Ogni anno il rito coincide con l'anniversario del Sacco di Roma del 6 maggio 1527, quando 189 Guardie Svizzere persero la vita difendendo Papa Clemente VII dalle truppe di Carlo V. È in memoria di quel sacrificio che le nuove reclute pronunciano, una alla volta e con tre dita alzate verso la bandiera del Corpo, la formula con cui si impegnano a proteggere il Pontefice "anche a rischio della propria vita".
Il programma della due giorni
Le celebrazioni si aprono il 5 maggio alle ore 17.00 con i Vespri nella Chiesa di Santa Maria della Pietà in Campo Santo Teutonico, seguiti dalla deposizione della corona in onore dei caduti del 1527 e dal conferimento delle onorificenze.

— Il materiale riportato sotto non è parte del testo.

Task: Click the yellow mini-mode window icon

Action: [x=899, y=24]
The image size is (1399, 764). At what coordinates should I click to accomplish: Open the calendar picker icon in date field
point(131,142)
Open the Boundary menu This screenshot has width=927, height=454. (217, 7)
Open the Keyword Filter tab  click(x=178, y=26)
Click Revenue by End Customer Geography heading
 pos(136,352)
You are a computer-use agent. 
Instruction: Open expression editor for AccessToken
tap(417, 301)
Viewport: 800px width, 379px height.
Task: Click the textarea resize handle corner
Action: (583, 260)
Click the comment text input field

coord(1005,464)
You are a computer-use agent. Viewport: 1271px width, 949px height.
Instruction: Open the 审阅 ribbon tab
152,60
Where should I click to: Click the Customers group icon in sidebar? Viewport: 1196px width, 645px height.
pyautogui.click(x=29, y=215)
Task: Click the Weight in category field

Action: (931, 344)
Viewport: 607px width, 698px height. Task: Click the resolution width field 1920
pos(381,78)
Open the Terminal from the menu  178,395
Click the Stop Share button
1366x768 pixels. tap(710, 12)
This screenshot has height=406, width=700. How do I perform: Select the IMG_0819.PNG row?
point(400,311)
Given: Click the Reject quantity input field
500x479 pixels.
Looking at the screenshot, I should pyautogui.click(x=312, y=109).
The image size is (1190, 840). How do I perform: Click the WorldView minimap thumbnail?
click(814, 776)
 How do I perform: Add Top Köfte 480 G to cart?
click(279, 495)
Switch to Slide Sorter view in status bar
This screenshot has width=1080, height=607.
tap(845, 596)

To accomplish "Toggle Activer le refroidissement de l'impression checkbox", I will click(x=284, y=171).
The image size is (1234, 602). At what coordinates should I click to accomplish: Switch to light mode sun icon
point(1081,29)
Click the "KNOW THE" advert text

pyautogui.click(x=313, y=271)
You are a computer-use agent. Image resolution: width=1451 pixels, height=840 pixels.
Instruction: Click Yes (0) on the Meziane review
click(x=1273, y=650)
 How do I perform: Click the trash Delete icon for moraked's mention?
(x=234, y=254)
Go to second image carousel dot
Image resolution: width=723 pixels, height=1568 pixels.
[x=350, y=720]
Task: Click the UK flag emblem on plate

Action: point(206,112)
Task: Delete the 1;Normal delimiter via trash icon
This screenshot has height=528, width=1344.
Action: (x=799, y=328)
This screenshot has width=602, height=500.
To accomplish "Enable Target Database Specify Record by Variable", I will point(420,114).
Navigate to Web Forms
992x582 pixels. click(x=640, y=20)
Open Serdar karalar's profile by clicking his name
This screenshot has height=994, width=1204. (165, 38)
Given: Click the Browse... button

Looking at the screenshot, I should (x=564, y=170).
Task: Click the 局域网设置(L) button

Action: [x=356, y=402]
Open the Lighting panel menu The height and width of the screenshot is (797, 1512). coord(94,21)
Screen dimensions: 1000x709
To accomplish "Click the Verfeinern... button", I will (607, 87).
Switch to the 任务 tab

Il 6 maggio la giornata inizia alle 7.30 con la Santa Messa nella Basilica di San Pietro, celebrata dal Cardinale Pietro Parolin, Segretario di Stato della Santa Sede. Nel pomeriggio, il giuramento vero e proprio: le guardie indosseranno la "Gran Gala", l'uniforme cerimoniale completa di armatura, la stessa che vestono per la benedizione Urbi et Orbi a Natale e Pasqua.

La delegazione svizzera
Da Berna arriverà una nutrita rappresentanza istituzionale guidata dal Presidente della Confederazione Guy Parmelin, accompagnato dai presidenti del Consiglio Nazionale Pierre-André Page e del Consiglio degli Stati Stefan Engler. Per l'Esercito sarà presente il comandante di corpo Benedikt Roos, mentre la Conferenza Episcopale Svizzera sarà rappresentata da Mons. Charles Morerod, Vescovo di Losanna, Ginevra e Friburgo. Cantone ospite di quest'anno è la Turgovia, con una delegazione presieduta da Dominik Diezi.
Il Corpo oggi
Fondata il 22 gennaio 1506 da Papa Giulio II, la Guardia Svizzera Pontificia è considerata l'esercito attivo più antico del mondo. Oggi, sotto il comando del colonnello Christoph Graf, riunisce uomini provenienti da tutte le regioni linguistiche della Confederazione. Il Cantone più rappresentato resta il Vallese con 18 effettivi, seguito da Ticino (13) e Lucerna (11).